Why did you choose public health? Any student considering public health as their major should be able to answer this question before committing to this challenging career. This is also one of the most satisfying careers that you could undertake. If you want to play the hero in the lives of ordinary people on a daily basis, a career in public health would be a great fit for you. Lending your time, skills, and compassion to those who are sick, hurt, and fighting for their lives is one of the noblest and valuable ways that you can spend your time.

46. Challenge is stimulating 

Deeply intellectual people often choose public health due to the need for reliable statistical data and the complex problems that arise on a daily basis. Working in a challenging field where priorities change based on the needs of the public can stimulate an exhilarate those who love an intellectual challenge.

47. Demanding but rewarding 

Why choose public health as a major? Working on public health crises can involve long hours and tremendous effort in a high-stakes situation. Although this job is demanding, it is also rewarding. Finding solutions that increase the longevity of those suffering from diseases or improving access to safe food and water can leave you with a feeling of personal satisfaction unparalleled in a typical office job.

48. Cultural exploration

Whether you want to work to improve the lives of Native Americans or those in other countries, a career in public health offers plenty of opportunities for cultural exploration.

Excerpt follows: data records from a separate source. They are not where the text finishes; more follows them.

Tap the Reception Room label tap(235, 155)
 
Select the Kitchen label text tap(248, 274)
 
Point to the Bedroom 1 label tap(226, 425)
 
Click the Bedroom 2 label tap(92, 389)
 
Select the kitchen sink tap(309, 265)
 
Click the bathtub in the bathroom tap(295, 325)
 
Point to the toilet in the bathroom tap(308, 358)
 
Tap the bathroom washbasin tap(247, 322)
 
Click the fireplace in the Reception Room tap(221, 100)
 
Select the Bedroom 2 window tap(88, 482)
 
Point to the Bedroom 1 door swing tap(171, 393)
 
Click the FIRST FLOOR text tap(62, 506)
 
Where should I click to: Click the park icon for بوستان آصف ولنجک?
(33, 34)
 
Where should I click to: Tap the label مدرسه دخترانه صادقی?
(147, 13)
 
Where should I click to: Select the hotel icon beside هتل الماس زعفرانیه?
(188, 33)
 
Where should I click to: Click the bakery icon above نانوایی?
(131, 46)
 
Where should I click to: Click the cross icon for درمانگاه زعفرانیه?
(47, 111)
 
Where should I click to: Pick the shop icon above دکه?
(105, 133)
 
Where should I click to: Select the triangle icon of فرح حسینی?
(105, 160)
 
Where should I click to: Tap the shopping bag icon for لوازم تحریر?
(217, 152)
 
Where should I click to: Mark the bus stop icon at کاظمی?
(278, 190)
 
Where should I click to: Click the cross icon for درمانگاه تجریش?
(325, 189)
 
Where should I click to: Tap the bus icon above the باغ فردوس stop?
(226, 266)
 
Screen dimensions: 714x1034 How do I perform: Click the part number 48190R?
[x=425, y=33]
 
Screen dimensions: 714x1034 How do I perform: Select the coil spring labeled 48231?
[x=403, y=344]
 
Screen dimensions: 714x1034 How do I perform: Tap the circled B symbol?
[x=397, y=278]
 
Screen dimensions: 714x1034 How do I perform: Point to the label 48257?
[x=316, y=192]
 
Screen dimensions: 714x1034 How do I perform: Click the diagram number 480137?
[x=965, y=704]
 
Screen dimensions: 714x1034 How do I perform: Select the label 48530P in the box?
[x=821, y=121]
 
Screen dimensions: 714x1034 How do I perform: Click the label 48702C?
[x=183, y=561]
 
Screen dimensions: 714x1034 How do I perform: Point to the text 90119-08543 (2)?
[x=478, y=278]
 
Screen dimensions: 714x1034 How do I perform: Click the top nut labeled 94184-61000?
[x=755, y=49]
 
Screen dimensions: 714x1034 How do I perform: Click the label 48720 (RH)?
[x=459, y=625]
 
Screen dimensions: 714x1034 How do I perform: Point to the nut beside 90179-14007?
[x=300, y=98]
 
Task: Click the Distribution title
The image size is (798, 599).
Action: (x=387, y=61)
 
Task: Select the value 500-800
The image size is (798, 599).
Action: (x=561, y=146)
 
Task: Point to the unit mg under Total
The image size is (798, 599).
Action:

49. Meet Bill Gates (maybe) 

Bill and Melinda Gates are avid philanthropists who invest billions in infrastructure and health and safety measures for children and adults across the world. As part of your career in public health, you may even get a chance to meet them one day — maybe.

50. Leave a legacy

 Why I choose public health…after reading this article you may have your own answer to this question. Whatever reason you choose to go into public health, leave a legacy that you can be proud of and do work that truly changes the lives of others.